|
I'm not a gamedev, but I do a lot of numerical work. GPUs are great, but they're no replacement for SIMD. For example, I just made a little example on my desktop where I summed up 256 random Float32 numbers, and doing it in serial takes around 152 nanoseconds, whereas doing it with SIMD took just 10 nanoseconds. Doing the exact same thing with my GPU took 20 microseconds, so 2000x slower: julia> using CUDA, SIMD, BenchmarkTools
julia> function vsum(::Type{Vec{N, T}}, v::Vector{T}) where {N, T}
s = Vec{N, T}(0)
lane = VecRange{N}(0)
for i ∈ 1:N:length(v)
s += v[lane + i]
end
sum(s)
end;
julia> let L = 256
print("Serial benchmark: "); @btime vsum(Vec{1, Float32}, v) setup=(v=rand(Float32, $L))
print("SIMD benchmark: "); @btime vsum(Vec{16, Float32}, v) setup=(v=rand(Float32, $L))
print("GPU benchmark: "); @btime sum(v) setup=(v=CUDA.rand($L))
end;
Serial benchmark: 152.239 ns (0 allocations: 0 bytes)
SIMD benchmark: 10.359 ns (0 allocations: 0 bytes)
GPU benchmark: 19.917 μs (56 allocations: 1.47 KiB)
The reason for that is simply that it just takes that long to send data back and forth to the GPU and launch a kernel.
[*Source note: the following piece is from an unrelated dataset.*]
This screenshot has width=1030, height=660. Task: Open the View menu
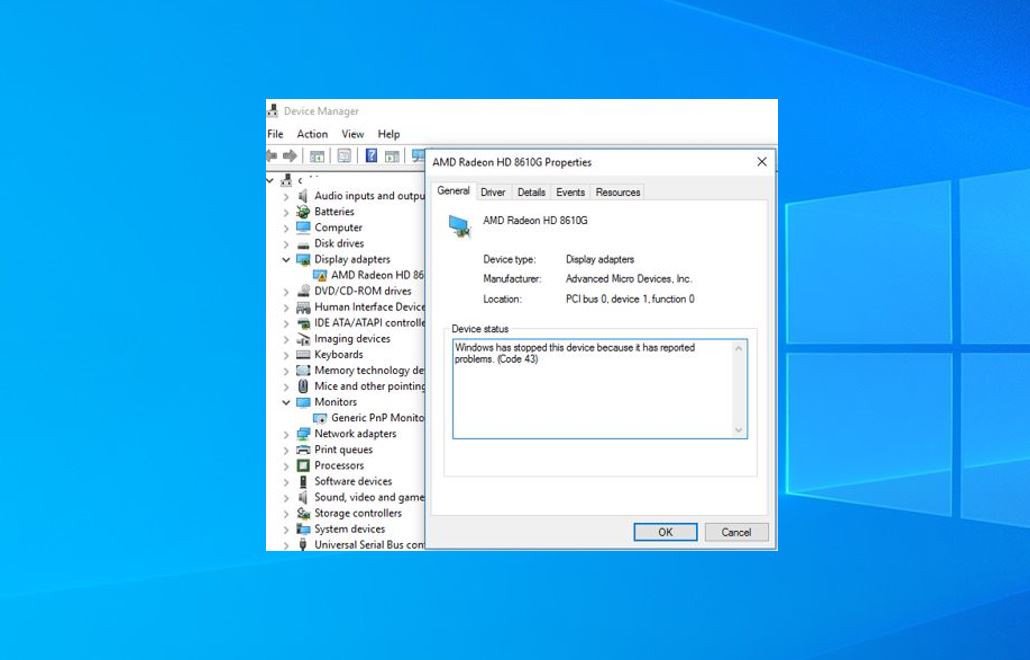tap(353, 133)
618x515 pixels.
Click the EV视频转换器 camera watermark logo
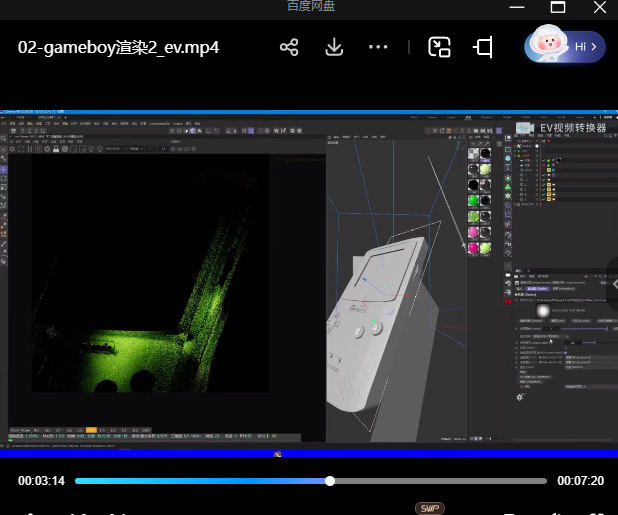(x=527, y=128)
Almost none of that time was actually spent doing the computation. E.g. here's what that benchmark looks like if instead I have 256^2 numbers: julia> let L = 256^2
print("Serial benchmark: "); @btime vsum(Vec{1, Float32}, v) setup=(v=rand(Float32, $L))
print("SIMD benchmark: "); @btime vsum(Vec{16, Float32}, v) setup=(v=rand(Float32, $L))
print("GPU benchmark: "); @btime sum(v) setup=(v=CUDA.rand($L))
end;
Serial benchmark: 42.370 μs (0 allocations: 0 bytes)
SIMD benchmark: 2.669 μs (0 allocations: 0 bytes)
GPU benchmark: 27.592 μs (112 allocations: 2.97 KiB)
so we're now at the point where the GPU is faster than serial, but still slower than SIMD. If we go up to 256^3 numbers, now we're able to see a convincing advantage for the GPU: julia> let L = 256^3
print("Serial benchmark: "); @btime vsum(Vec{1, Float32}, v) setup=(v=rand(Float32, $L))
print("SIMD benchmark: "); @btime vsum(Vec{16, Float32}, v) setup=(v=rand(Float32, $L))
print("GPU benchmark: "); @btime sum(v) setup=(v=CUDA.rand($L))
end;
Serial benchmark: 11.024 ms (0 allocations: 0 bytes)
SIMD benchmark: 2.061 ms (0 allocations: 0 bytes)
GPU benchmark: 353.119 μs (113 allocations: 2.98 KiB)
So the lesson here is that GPUs are only worth it if you actually have enough data to saturate the GPU, but otherwise you're way better off using SIMD.GPUs are also just generally a lot more limiting than SIMD in many other ways. |
> GPUs are also just generally a lot more limiting than SIMD in many other ways.
What do you mean? (besides things like CUDA being available only on Nvidia/fragmentation issues.)